The plaintiffs alleged that Rojas would retaliate by changing their schedules and work assignments when they rebuffed his advances.
Then, in March, the NYC paid $110,000 to Officer Jazmia Inserillo after she accused Lt. Jason Margolis of sexual harassment. She accused the lieutenant of “massaging her shoulders, making inappropriate inquiries about her personal life and bragging about his ties to police brass because he was then the president of the Shomrim Society of Jewish police officers.” When Inserillo filed a complaint, the NYPD retaliated by sending her to “a department shrink and for alcohol treatment.”
In addition to the $110,000 Inserillo will receive from NYPD, she’ll receive $2,500 from Margolis himself, per the terms of the settlement agreement.

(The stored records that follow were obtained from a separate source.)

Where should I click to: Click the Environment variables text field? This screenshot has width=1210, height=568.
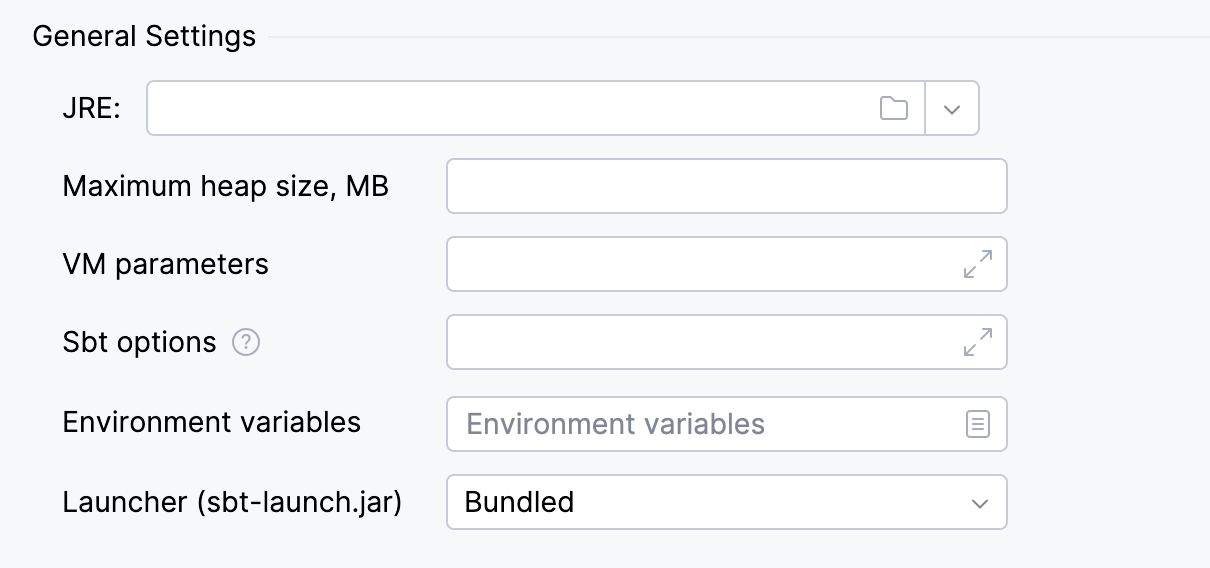[x=700, y=424]
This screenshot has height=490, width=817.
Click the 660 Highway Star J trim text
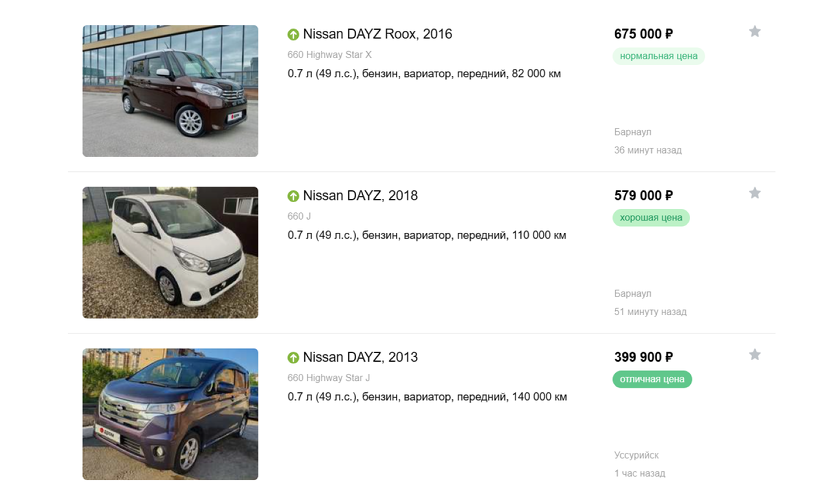329,378
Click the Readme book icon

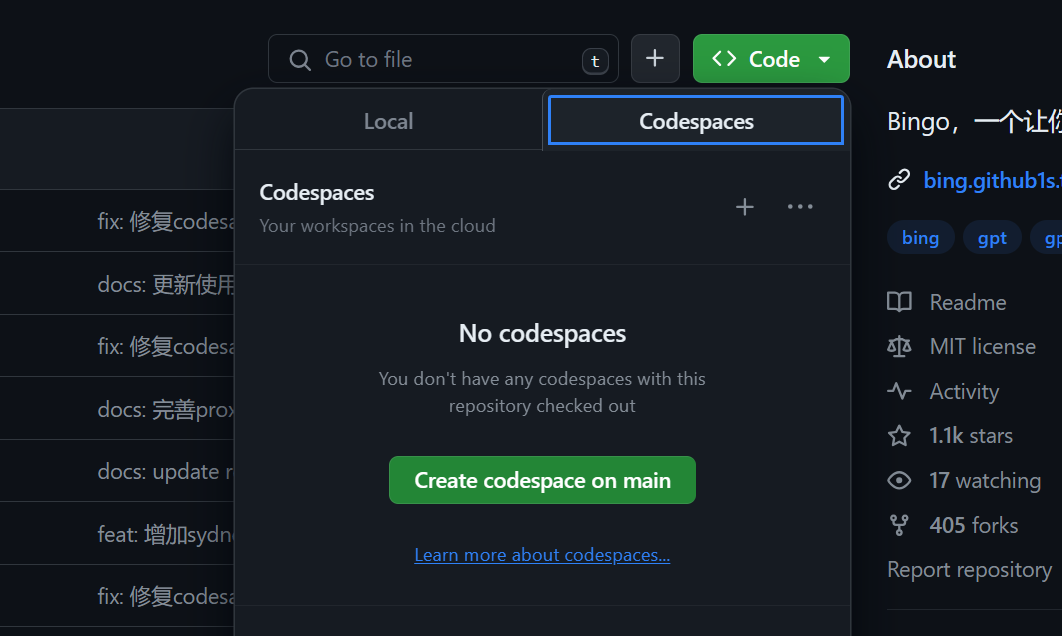[899, 302]
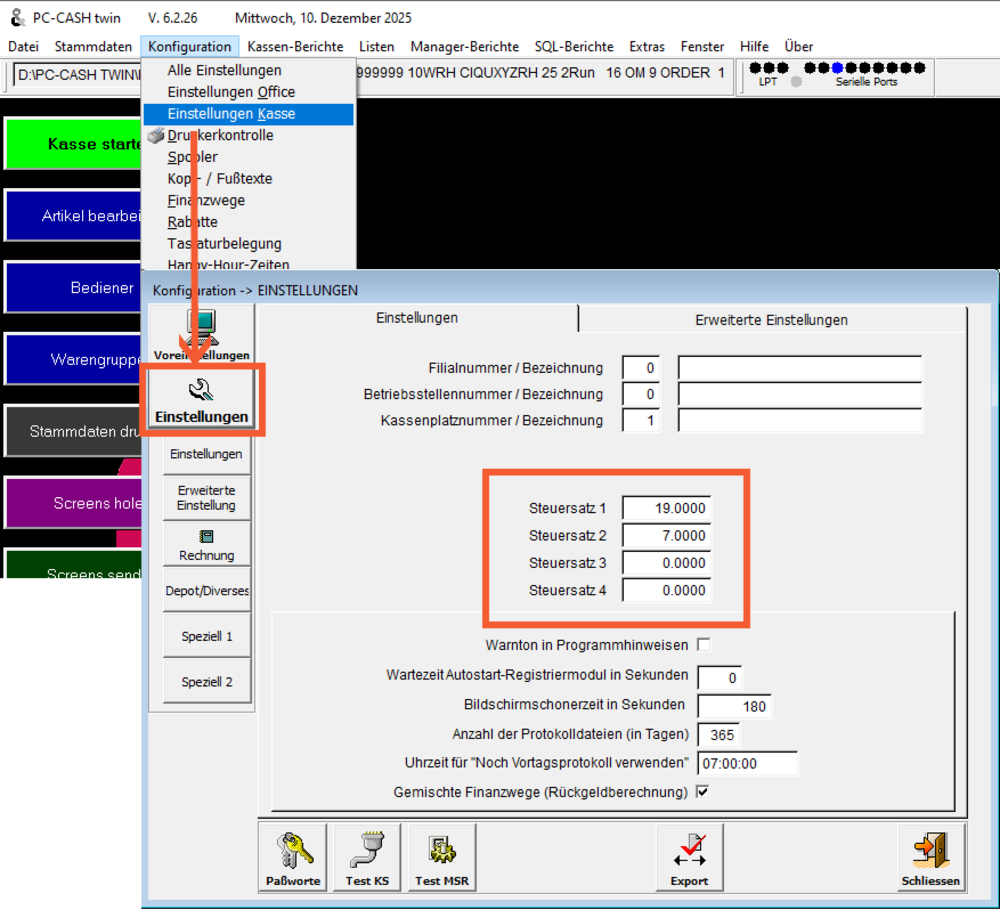Click the Speziell 1 button

(x=207, y=636)
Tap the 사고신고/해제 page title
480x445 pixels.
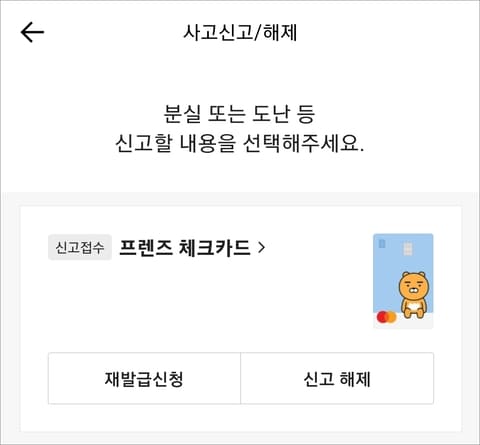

Yet the problem may be even worse, and more pervasive, than these lawsuits and settlements indicate. Candice Bernd wrote last July about the epidemic of sexual assault by police, and reported that police often choose victims who lack credibility in the knowledge it will help them get away with their crimes. Like other forms of police violence, few accurate statistics are kept about the problem, but the available data is disturbing:
“An unofficial study by an arm of the Cato Institute, the National Police Misconduct Reporting Project, recorded the number of cases involving sexual misconduct by cops. It found that 9.3 percent of all civilian complaints on police involved sexual misconduct, the second most common form of misconduct behind only excessive use of force. The organization counted 354 of the 618 officers under investigation for sexual offenses involved nonconsensual sexual acts, and 51 percent, or 180, of these 354 acts involved minors.”